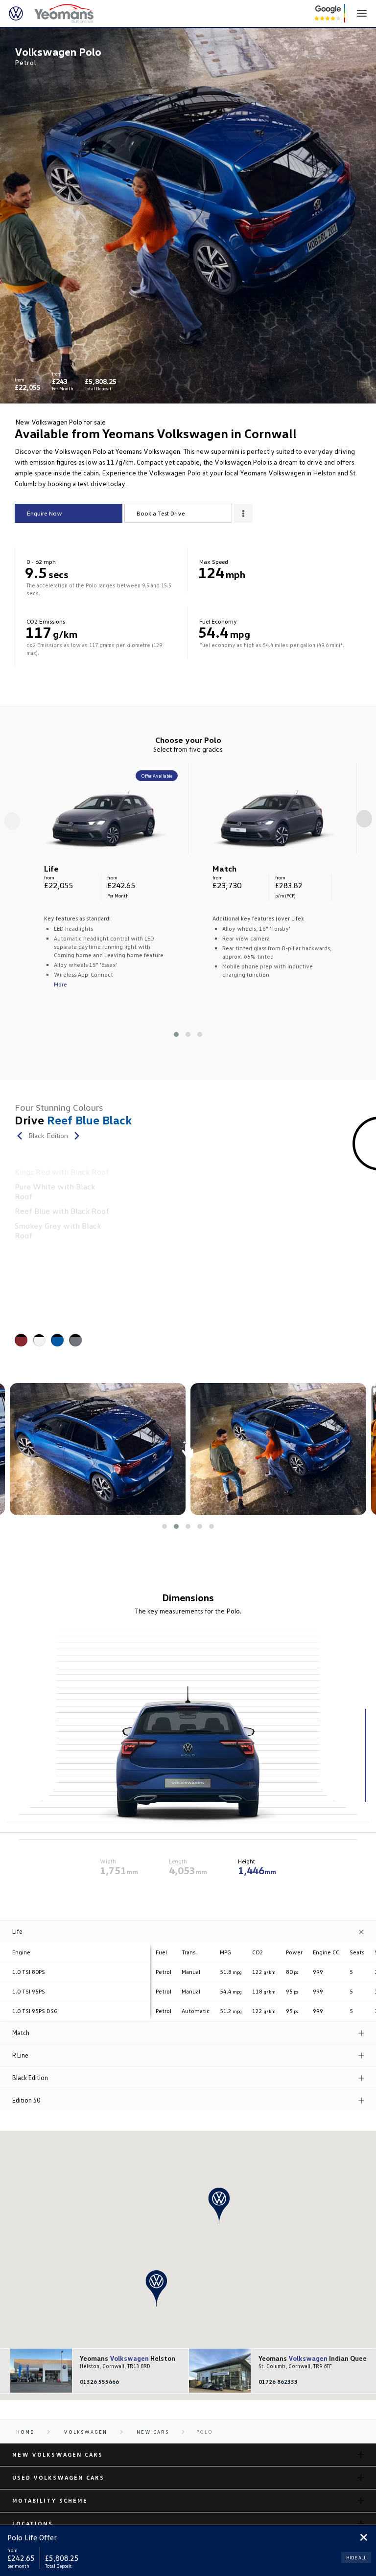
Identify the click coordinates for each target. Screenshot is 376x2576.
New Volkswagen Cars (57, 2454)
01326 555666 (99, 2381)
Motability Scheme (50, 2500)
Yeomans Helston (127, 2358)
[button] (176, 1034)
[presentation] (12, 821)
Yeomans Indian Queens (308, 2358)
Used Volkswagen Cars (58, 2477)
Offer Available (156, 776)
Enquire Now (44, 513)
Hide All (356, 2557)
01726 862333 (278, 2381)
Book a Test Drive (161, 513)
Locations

★ ★ ★ ★

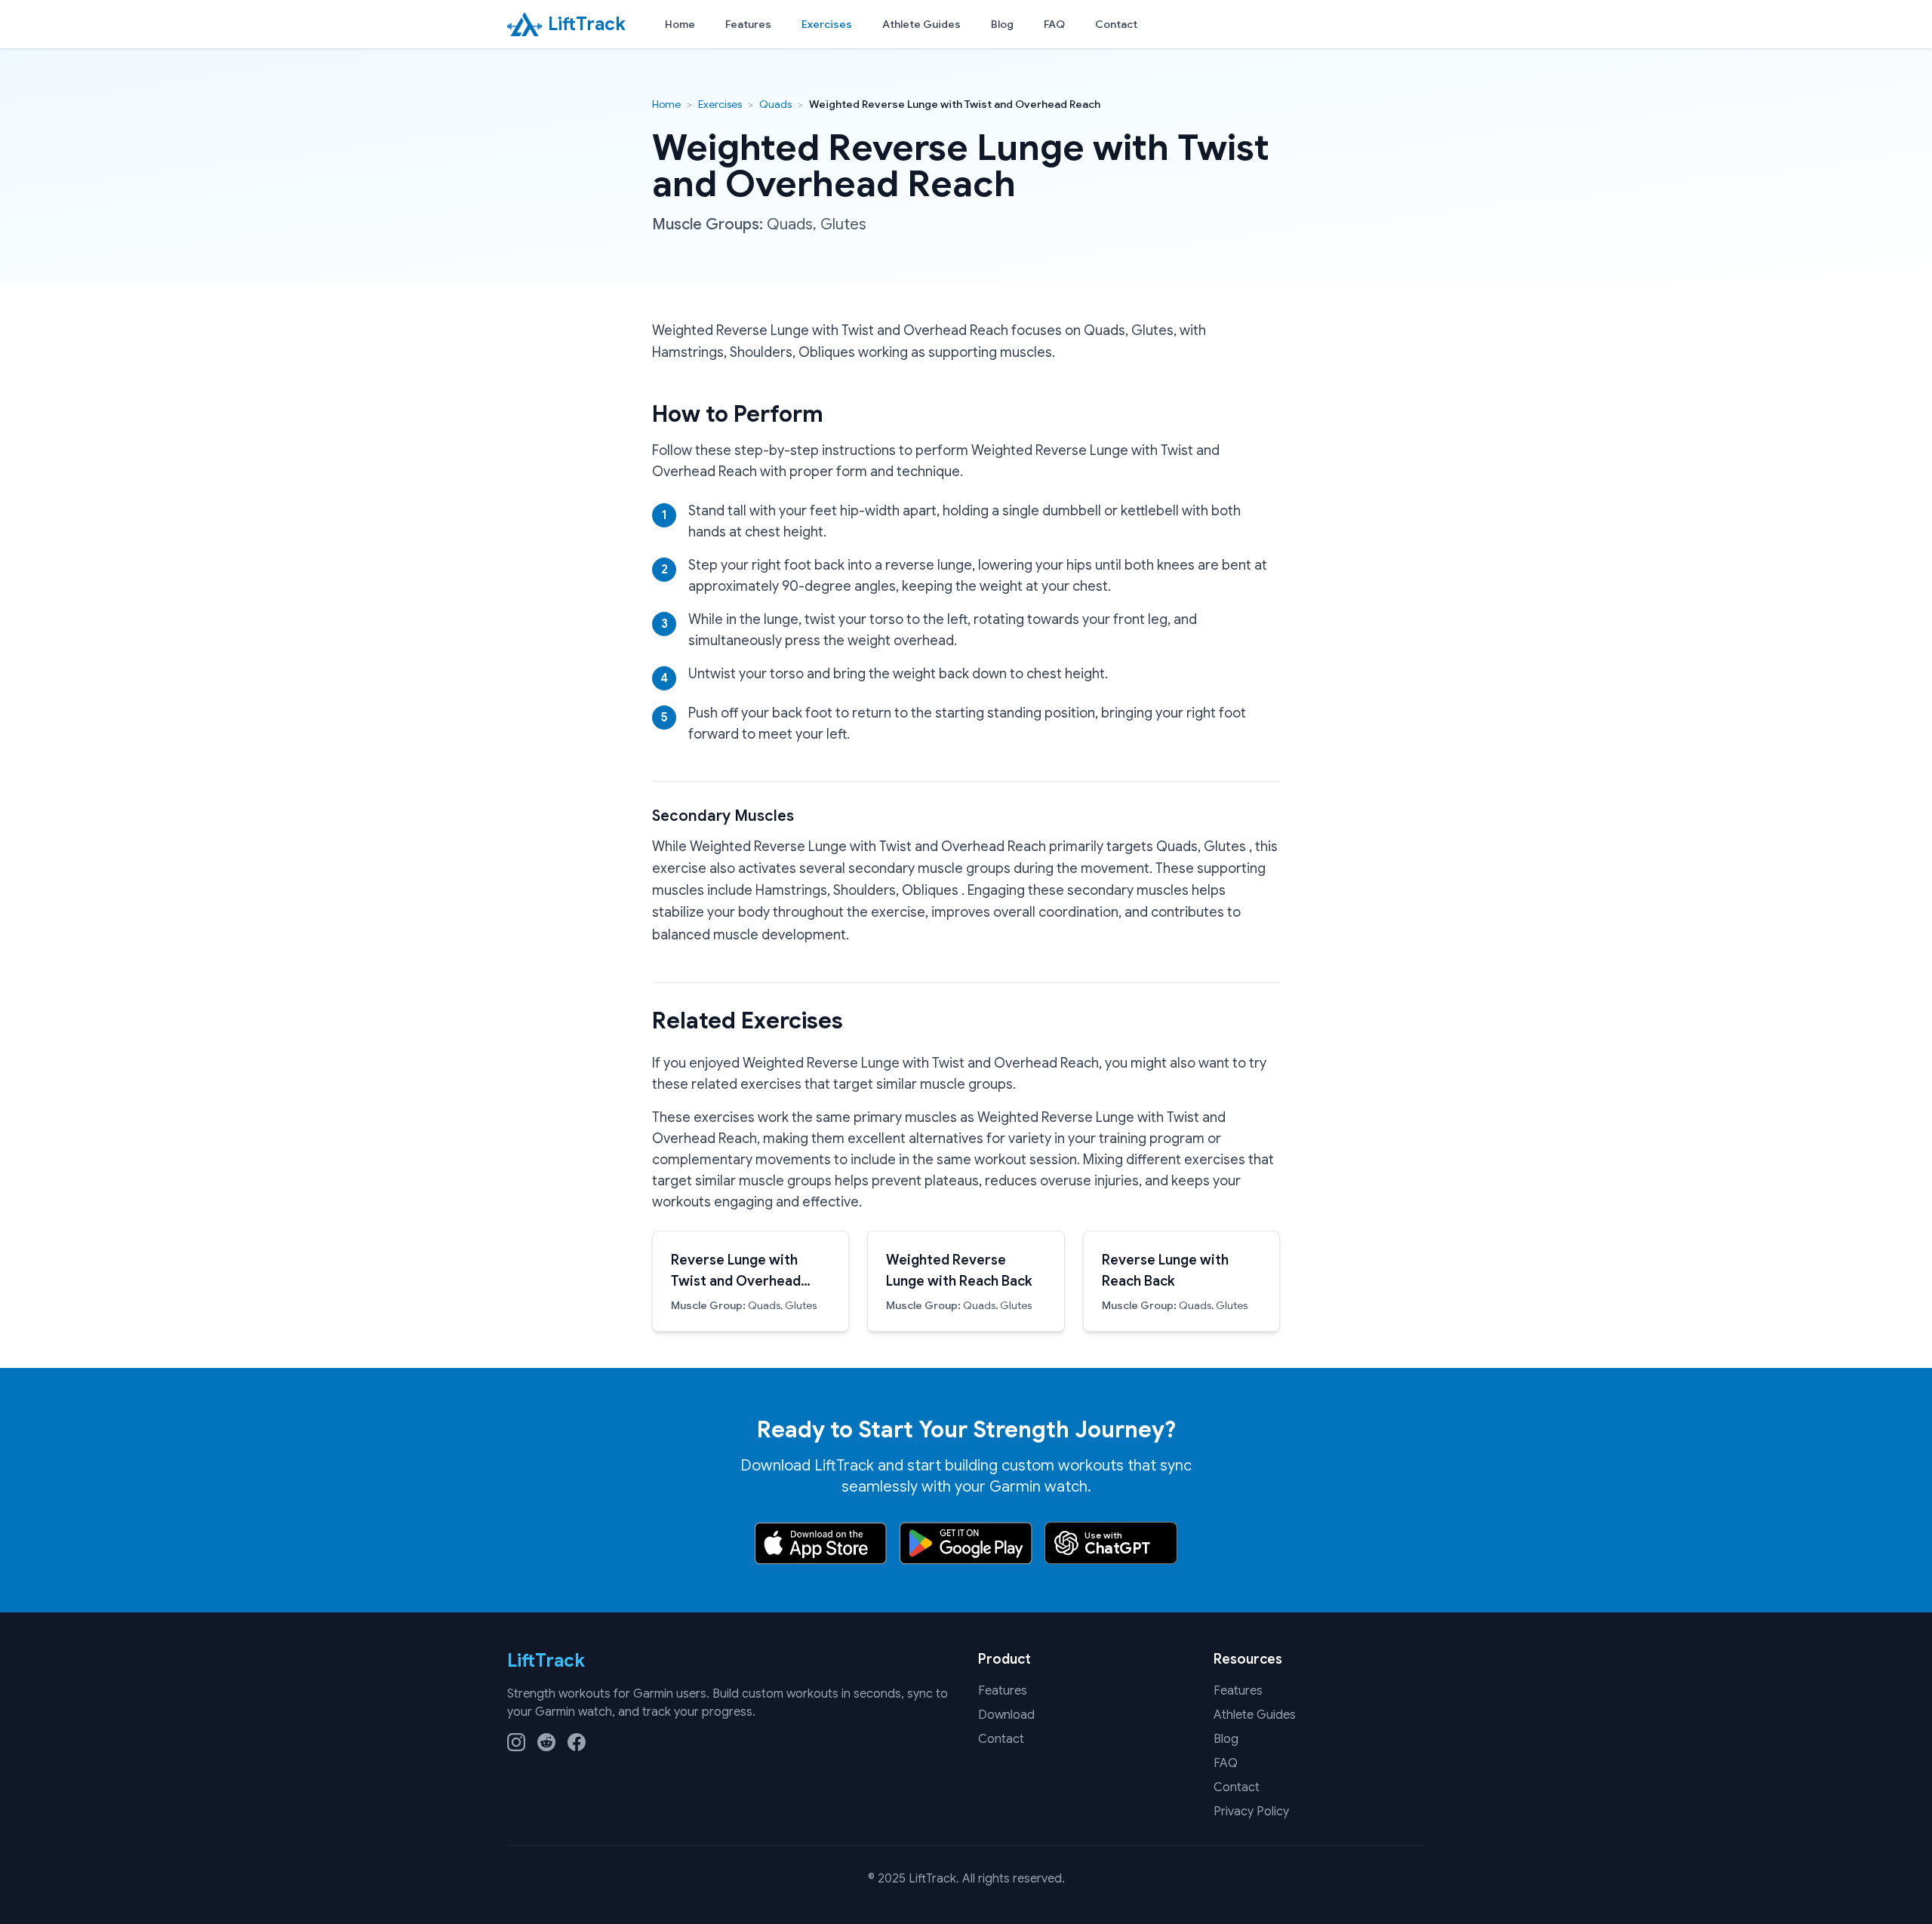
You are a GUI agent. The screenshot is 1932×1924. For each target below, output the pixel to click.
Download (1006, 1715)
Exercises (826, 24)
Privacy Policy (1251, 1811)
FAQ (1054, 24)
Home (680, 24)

★ ★ ★ ★

EXERCISE BRIEF: Show all lines in the preceding material that have "Volkswagen" in them.

TASK SOLUTION:
New Volkswagen Cars (57, 2454)
Used Volkswagen Cars (58, 2477)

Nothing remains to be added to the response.